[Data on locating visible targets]
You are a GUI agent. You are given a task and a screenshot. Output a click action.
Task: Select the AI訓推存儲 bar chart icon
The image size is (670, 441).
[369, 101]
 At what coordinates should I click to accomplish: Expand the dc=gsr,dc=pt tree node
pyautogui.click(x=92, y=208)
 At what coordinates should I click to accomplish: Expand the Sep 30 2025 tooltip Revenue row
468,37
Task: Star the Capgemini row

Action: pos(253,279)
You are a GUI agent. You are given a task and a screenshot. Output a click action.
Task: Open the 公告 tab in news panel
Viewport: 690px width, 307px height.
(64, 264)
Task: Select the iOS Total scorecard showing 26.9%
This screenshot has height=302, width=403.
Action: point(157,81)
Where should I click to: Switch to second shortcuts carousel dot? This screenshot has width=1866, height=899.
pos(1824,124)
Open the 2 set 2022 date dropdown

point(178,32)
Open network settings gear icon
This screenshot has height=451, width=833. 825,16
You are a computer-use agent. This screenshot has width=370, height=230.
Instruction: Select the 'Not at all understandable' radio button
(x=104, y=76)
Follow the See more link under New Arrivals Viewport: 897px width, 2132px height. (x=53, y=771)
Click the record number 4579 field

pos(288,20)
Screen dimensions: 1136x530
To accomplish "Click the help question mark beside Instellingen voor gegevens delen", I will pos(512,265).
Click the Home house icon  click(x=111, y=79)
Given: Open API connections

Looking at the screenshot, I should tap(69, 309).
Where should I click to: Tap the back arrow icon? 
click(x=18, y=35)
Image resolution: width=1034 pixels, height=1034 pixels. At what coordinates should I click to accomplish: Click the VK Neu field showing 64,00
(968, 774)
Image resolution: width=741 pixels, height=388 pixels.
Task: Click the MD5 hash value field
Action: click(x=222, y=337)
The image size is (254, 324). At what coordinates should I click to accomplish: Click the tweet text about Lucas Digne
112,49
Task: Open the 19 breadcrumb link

▸ **What you are asked to do**: Rewrite all of the records above as a numbered list with one item per line. Leave out any blank lines.

▸ **Completed exercise**:
1. You are a GUI agent. You are given a task and a screenshot. Output a click action.
2. Task: Select the AI訓推存儲 bar chart icon
3. The image size is (670, 441).
4. [369, 101]
5.  At what coordinates should I click to accomplish: Expand the dc=gsr,dc=pt tree node
6. pyautogui.click(x=92, y=208)
7.  At what coordinates should I click to accomplish: Expand the Sep 30 2025 tooltip Revenue row
8. 468,37
9. Task: Star the Capgemini row
10. Action: pos(253,279)
11. You are a GUI agent. You are given a task and a screenshot. Output a click action.
12. Task: Open the 公告 tab in news panel
13. Viewport: 690px width, 307px height.
14. (64, 264)
15. Task: Select the iOS Total scorecard showing 26.9%
16. This screenshot has height=302, width=403.
17. Action: point(157,81)
18. Where should I click to: Switch to second shortcuts carousel dot? This screenshot has width=1866, height=899.
19. pos(1824,124)
20. Open the 2 set 2022 date dropdown
21. point(178,32)
22. Open network settings gear icon
23. This screenshot has height=451, width=833. 825,16
24. You are a computer-use agent. This screenshot has width=370, height=230.
25. Instruction: Select the 'Not at all understandable' radio button
26. (x=104, y=76)
27. Follow the See more link under New Arrivals Viewport: 897px width, 2132px height. (x=53, y=771)
28. Click the record number 4579 field
29. pos(288,20)
30. Screen dimensions: 1136x530
31. To accomplish "Click the help question mark beside Instellingen voor gegevens delen", I will pos(512,265).
32. Click the Home house icon  click(x=111, y=79)
33. Given: Open API connections
34. Looking at the screenshot, I should tap(69, 309).
35. Where should I click to: Tap the back arrow icon? 
36. click(x=18, y=35)
37. Image resolution: width=1034 pixels, height=1034 pixels. At what coordinates should I click to accomplish: Click the VK Neu field showing 64,00
38. (968, 774)
39. Image resolution: width=741 pixels, height=388 pixels.
40. Task: Click the MD5 hash value field
41. Action: click(x=222, y=337)
42. The image size is (254, 324). At what coordinates should I click to accomplish: Click the tweet text about Lucas Digne
43. 112,49
44. Task: Open the 19 breadcrumb link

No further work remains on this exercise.